Vertex 0 Vertex 1 ... X Y Z X Y Z ...
The layout of this buffer can be described as
Osd::BufferDescriptor desc(/*offset = */ 0, /*length = */ 3, /*stride = */ 3);
BufferDescriptor can be used for an interleaved buffer too.
Vertex 0 Vertex 1 ... X Y Z R G B A X Y Z R G B A ...
Osd::BufferDescriptor xyzDesc(0, 3, 7); Osd::BufferDescriptor rgbaDesc(3, 4, 7);
Although the source and destination buffers don't need to be the same buffer for EvalStencils(), adaptive patch tables are constructed to first index the coarse vertices and the refined vertices immediately afterward. In this case, the BufferDescriptor for the destination should include the offset as the number of coarse vertices to be skipped.
Coarse vertices (n) : Src Refined vertices : Dst Vertex 0 Vertex 1 ... Vertex n Vertex n+1 X Y Z X Y Z ... X Y Z X Y Z ...
Osd::BufferDescriptor srcDesc(0, 3, 3); Osd::BufferDescriptor dstDesc(n*3, 3, 3);
Also note that the source descriptor doesn't have to start with offset = 0. This is useful when a client has a big buffer with multiple objects batched together.
One of the key goals of OpenSubdiv is to achieve as much cross-platform flexibility as possible and leverage all optimized hardware paths where available. This can be very challenging as there is a very large variety of plaftorms and APIs available, with very distinct capabilities.
In Osd, Evaluators don't care about interops between those APIs. All Evaluators have two kinds of APIs for both EvalStencils() and EvalPatches().
- Explicit signatures which directly take device-specific buffer representation (e.g., pointer for CpuEvaluator, GLuint buffer for GLComputeEvaluator, etc.)
- Generic signatures which take arbitrary buffer classes. The buffer class is required to have a certain method to return the device-specific buffer representation.
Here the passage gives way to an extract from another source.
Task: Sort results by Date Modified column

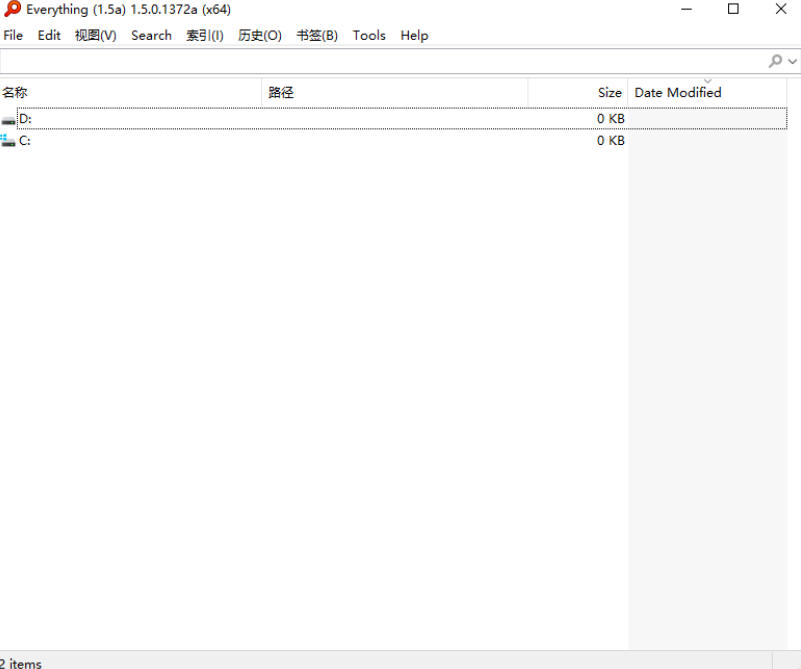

The later interface is useful if the client supports multiple backends at the same time. The methods that need to be implemented for the Evaluators are:
|pointer to cpu memory||BindCpuBuffer()|
|CudaEvaluator||pointer to cuda memory||BindCudaBuffer()|
|GL buffer object||BindVBO()|
The buffers can use these methods as a trigger of interop. Osd provides a default implementation of interop buffer for most of the backend combinations. For example, if the client wants to use CUDA as a computation backend and use OpenGL as the drawing API, Osd::CudaGLVertexBuffer fits the case since it implements BindCudaBuffer() and BindVBO(). Again, clients can implement their own buffer class and pass it to the Evaluators.